Reproduce the listing below verbatim, preserving every line in its original order and form.

------------------------------------------------------------

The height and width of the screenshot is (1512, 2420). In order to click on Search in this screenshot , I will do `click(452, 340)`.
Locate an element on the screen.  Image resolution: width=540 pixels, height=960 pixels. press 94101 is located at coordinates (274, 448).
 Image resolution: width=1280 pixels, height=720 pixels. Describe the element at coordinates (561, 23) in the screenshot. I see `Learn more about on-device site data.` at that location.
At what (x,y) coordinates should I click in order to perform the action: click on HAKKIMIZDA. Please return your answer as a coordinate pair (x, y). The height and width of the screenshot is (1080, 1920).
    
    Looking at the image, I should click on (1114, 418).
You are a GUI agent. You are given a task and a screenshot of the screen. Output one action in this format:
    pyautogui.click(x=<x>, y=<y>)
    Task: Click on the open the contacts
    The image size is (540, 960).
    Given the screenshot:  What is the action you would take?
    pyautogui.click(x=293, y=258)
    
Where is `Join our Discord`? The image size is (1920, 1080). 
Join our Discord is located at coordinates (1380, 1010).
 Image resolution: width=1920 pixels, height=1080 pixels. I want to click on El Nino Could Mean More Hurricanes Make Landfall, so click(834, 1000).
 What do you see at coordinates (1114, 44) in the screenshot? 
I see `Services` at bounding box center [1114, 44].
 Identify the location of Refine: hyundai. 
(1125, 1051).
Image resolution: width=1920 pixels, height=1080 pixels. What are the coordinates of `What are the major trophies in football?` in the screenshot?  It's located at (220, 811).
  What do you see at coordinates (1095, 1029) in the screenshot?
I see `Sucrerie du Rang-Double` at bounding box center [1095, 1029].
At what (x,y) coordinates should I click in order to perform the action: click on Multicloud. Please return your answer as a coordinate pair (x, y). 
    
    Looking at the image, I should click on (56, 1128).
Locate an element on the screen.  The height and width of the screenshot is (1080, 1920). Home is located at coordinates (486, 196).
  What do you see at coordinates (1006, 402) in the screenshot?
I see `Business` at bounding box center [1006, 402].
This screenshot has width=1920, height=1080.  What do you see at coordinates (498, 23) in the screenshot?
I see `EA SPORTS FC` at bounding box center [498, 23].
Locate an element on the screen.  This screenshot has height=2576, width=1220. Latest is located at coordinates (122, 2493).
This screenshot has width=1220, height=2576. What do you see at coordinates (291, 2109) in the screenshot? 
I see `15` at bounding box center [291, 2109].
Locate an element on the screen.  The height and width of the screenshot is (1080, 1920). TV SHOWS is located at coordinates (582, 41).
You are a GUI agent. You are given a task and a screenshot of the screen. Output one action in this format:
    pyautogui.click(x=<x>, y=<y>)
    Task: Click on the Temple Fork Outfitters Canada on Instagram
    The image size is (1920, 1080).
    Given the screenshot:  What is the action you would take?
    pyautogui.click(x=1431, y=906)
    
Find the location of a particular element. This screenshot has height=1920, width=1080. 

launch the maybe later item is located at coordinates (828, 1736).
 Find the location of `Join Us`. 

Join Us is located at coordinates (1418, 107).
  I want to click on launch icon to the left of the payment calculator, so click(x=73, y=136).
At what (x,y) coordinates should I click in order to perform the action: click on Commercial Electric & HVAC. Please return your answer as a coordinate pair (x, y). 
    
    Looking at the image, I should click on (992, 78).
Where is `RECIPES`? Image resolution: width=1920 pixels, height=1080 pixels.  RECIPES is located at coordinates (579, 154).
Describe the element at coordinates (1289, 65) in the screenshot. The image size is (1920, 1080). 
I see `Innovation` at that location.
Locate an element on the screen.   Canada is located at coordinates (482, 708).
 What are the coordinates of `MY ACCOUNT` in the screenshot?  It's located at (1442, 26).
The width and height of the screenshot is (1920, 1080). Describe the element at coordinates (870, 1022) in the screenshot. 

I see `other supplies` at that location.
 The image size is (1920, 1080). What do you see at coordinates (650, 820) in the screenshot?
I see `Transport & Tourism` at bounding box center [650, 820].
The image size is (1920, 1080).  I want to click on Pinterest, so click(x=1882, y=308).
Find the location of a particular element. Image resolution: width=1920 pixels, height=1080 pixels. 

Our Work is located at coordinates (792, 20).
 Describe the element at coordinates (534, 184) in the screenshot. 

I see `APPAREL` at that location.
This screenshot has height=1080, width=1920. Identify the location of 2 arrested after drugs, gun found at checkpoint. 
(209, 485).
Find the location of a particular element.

------------------------------------------------------------

*Solution for this exercise*
The height and width of the screenshot is (1512, 2420). In order to click on Search in this screenshot , I will do `click(452, 340)`.
Locate an element on the screen.  Image resolution: width=540 pixels, height=960 pixels. press 94101 is located at coordinates (274, 448).
 Image resolution: width=1280 pixels, height=720 pixels. Describe the element at coordinates (561, 23) in the screenshot. I see `Learn more about on-device site data.` at that location.
At what (x,y) coordinates should I click in order to perform the action: click on HAKKIMIZDA. Please return your answer as a coordinate pair (x, y). The height and width of the screenshot is (1080, 1920).
    
    Looking at the image, I should click on (1114, 418).
You are a GUI agent. You are given a task and a screenshot of the screen. Output one action in this format:
    pyautogui.click(x=<x>, y=<y>)
    Task: Click on the open the contacts
    The image size is (540, 960).
    Given the screenshot:  What is the action you would take?
    pyautogui.click(x=293, y=258)
    
Where is `Join our Discord`? The image size is (1920, 1080). 
Join our Discord is located at coordinates (1380, 1010).
 Image resolution: width=1920 pixels, height=1080 pixels. I want to click on El Nino Could Mean More Hurricanes Make Landfall, so click(834, 1000).
 What do you see at coordinates (1114, 44) in the screenshot? 
I see `Services` at bounding box center [1114, 44].
 Identify the location of Refine: hyundai. 
(1125, 1051).
Image resolution: width=1920 pixels, height=1080 pixels. What are the coordinates of `What are the major trophies in football?` in the screenshot?  It's located at (220, 811).
  What do you see at coordinates (1095, 1029) in the screenshot?
I see `Sucrerie du Rang-Double` at bounding box center [1095, 1029].
At what (x,y) coordinates should I click in order to perform the action: click on Multicloud. Please return your answer as a coordinate pair (x, y). 
    
    Looking at the image, I should click on (56, 1128).
Locate an element on the screen.  The height and width of the screenshot is (1080, 1920). Home is located at coordinates (486, 196).
  What do you see at coordinates (1006, 402) in the screenshot?
I see `Business` at bounding box center [1006, 402].
This screenshot has width=1920, height=1080.  What do you see at coordinates (498, 23) in the screenshot?
I see `EA SPORTS FC` at bounding box center [498, 23].
Locate an element on the screen.  This screenshot has height=2576, width=1220. Latest is located at coordinates (122, 2493).
This screenshot has width=1220, height=2576. What do you see at coordinates (291, 2109) in the screenshot? 
I see `15` at bounding box center [291, 2109].
Locate an element on the screen.  The height and width of the screenshot is (1080, 1920). TV SHOWS is located at coordinates (582, 41).
You are a GUI agent. You are given a task and a screenshot of the screen. Output one action in this format:
    pyautogui.click(x=<x>, y=<y>)
    Task: Click on the Temple Fork Outfitters Canada on Instagram
    The image size is (1920, 1080).
    Given the screenshot:  What is the action you would take?
    pyautogui.click(x=1431, y=906)
    
Find the location of a particular element. This screenshot has height=1920, width=1080. 

launch the maybe later item is located at coordinates (828, 1736).
 Find the location of `Join Us`. 

Join Us is located at coordinates (1418, 107).
  I want to click on launch icon to the left of the payment calculator, so click(x=73, y=136).
At what (x,y) coordinates should I click in order to perform the action: click on Commercial Electric & HVAC. Please return your answer as a coordinate pair (x, y). 
    
    Looking at the image, I should click on (992, 78).
Where is `RECIPES`? Image resolution: width=1920 pixels, height=1080 pixels.  RECIPES is located at coordinates (579, 154).
Describe the element at coordinates (1289, 65) in the screenshot. The image size is (1920, 1080). 
I see `Innovation` at that location.
Locate an element on the screen.   Canada is located at coordinates (482, 708).
 What are the coordinates of `MY ACCOUNT` in the screenshot?  It's located at (1442, 26).
The width and height of the screenshot is (1920, 1080). Describe the element at coordinates (870, 1022) in the screenshot. 

I see `other supplies` at that location.
 The image size is (1920, 1080). What do you see at coordinates (650, 820) in the screenshot?
I see `Transport & Tourism` at bounding box center [650, 820].
The image size is (1920, 1080).  I want to click on Pinterest, so click(x=1882, y=308).
Find the location of a particular element. Image resolution: width=1920 pixels, height=1080 pixels. 

Our Work is located at coordinates (792, 20).
 Describe the element at coordinates (534, 184) in the screenshot. 

I see `APPAREL` at that location.
This screenshot has height=1080, width=1920. Identify the location of 2 arrested after drugs, gun found at checkpoint. 
(209, 485).
Find the location of a particular element.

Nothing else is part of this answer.